Log aggregation for our MERN app
Recall the MERN app from our other webapp.io Academy DevOps series:
Here, we have four components emitting logs:
- The MongoDB instance: As it was configured to
- The Node.js instance: From log statements
- The React frontend: As it serves files to end users
- The user's browser: As exceptions occur (javascript crashes, for example)
If a user told us "the page turned all white and printed an error message", we'd be hard pressed to diagnose the problem with our current stack. The user would need to manually send us the error, and we'd need to match it with relevant logs in our other three services.
Let's look at ELK, a popular open-source log aggregation stack named after its three components: ElasticSearch, Logstash, and Kibana. If we installed it into our MERN app, we'd get three new services:
Not to get too specific to ELK, let's talk about the three general components of a log aggregation system:
1. The log processor (Logstash)
The log processor takes log lines and parses data out of them.
A log line like:
1997/01/01 18:03UTC HTTP/1.1 GET /
Might be processed into the object:
{"date": "01-01-1997 18:03:00", "service": "backend", "msg": "HTTP/1.1 GET /"}
The processor will also generally be exposed to the internet so that Javascript on the browser can catch errors and send them to be processed.
2. The data store (Elasticsearch)
The data store is a type of a database, it's significantly more performant for text searching and write speed than a general purpose database.
Elasticsearch allows complex querying. You can, for example, ask for logs between two dates matching a set of filters and containing a particular sentence.
3. The log frontend (Kibana)
The user usually doesn't directly query the data store, instead they interact with a webapp that facilitates querying.
In our example the frontend is Kibana. It lets you search for logs at specific times, matching certain tags, or from certain services.
How we'd use ELK to diagnose a production problem
Let's say a user says: "I saw error code 1234567 when I tried to do this."
With ELK set up, all we'd have to do is go to Kibana, and query recent logs for 1234567, that might give us the name of a service: "backend"
Then we could narrow down the time to the five second interval around the error, and filter for log messages emitted by either the backend or the database.
Finally, we'd read those log messages to find the context for the bug.
Adding authentication to your logging frontend
The final piece of the puzzle is ensuring that logs are only visible to administrators. As logs can contain sensitive information (like tokens) it's important that only authenticated users can access them.
To add authentication, all that's required is adding a reverse proxy like nginx in front of the logging frontend, and then using the auth_request mechanism to check that the user is logged in.

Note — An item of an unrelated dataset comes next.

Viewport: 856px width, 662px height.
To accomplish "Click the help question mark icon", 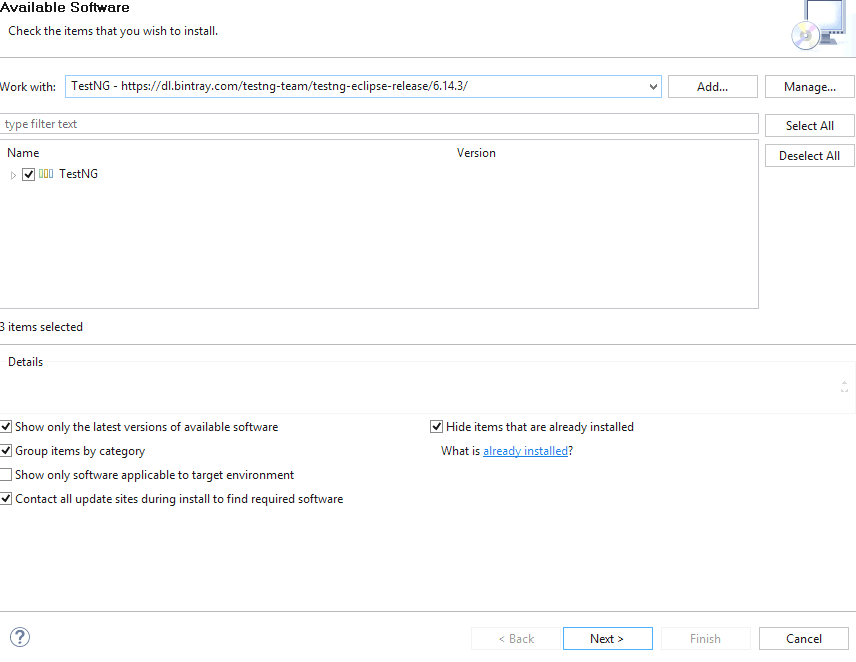I will [19, 637].
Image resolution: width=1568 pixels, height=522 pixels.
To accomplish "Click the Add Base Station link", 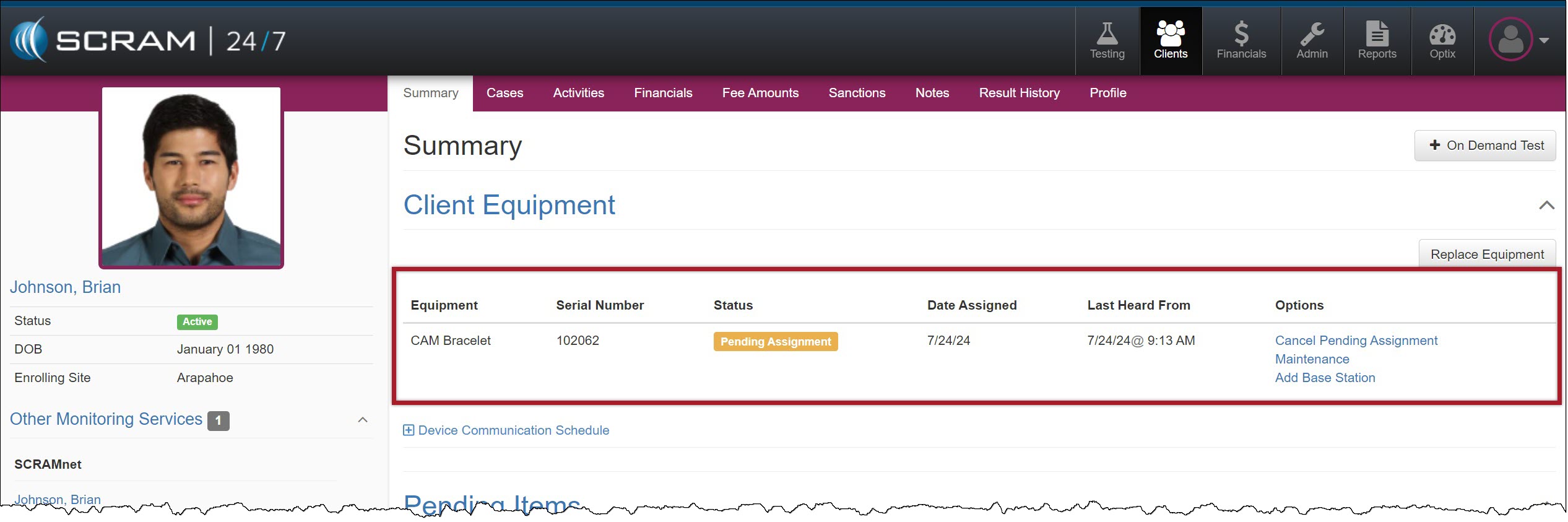I will (x=1325, y=378).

And finally, add the following to your reverse proxy configuration:
http {
#...
server {
#...
location /private/ {
auth_request /auth;
auth_request_set $auth_status $upstream_status;
}
location = /auth {
internal;
proxy_pass http://backend/auth-request;
proxy_pass_request_body off;
proxy_set_header Content-Length "";
proxy_set_header X-Original-URI $request_uri;
}
}
}
Alternatively, use the paid version of ELK to gain access to X-Pack, which also adds authentication.
An aside: Using log aggregation as an extra test
If you are running end-to-end tests within CI, you can re-purpose your log aggregation stack to ensure no warnings or errors occur while the tests run:
Examples of log aggregation platforms
Conclusion
Log Aggregation is a key tool for diagnosing problems in production. It's relatively simple to install a turnkey solution like ELK or CloudWatch into a production system, and it makes diagnosing and triaging problems in production significantly easier.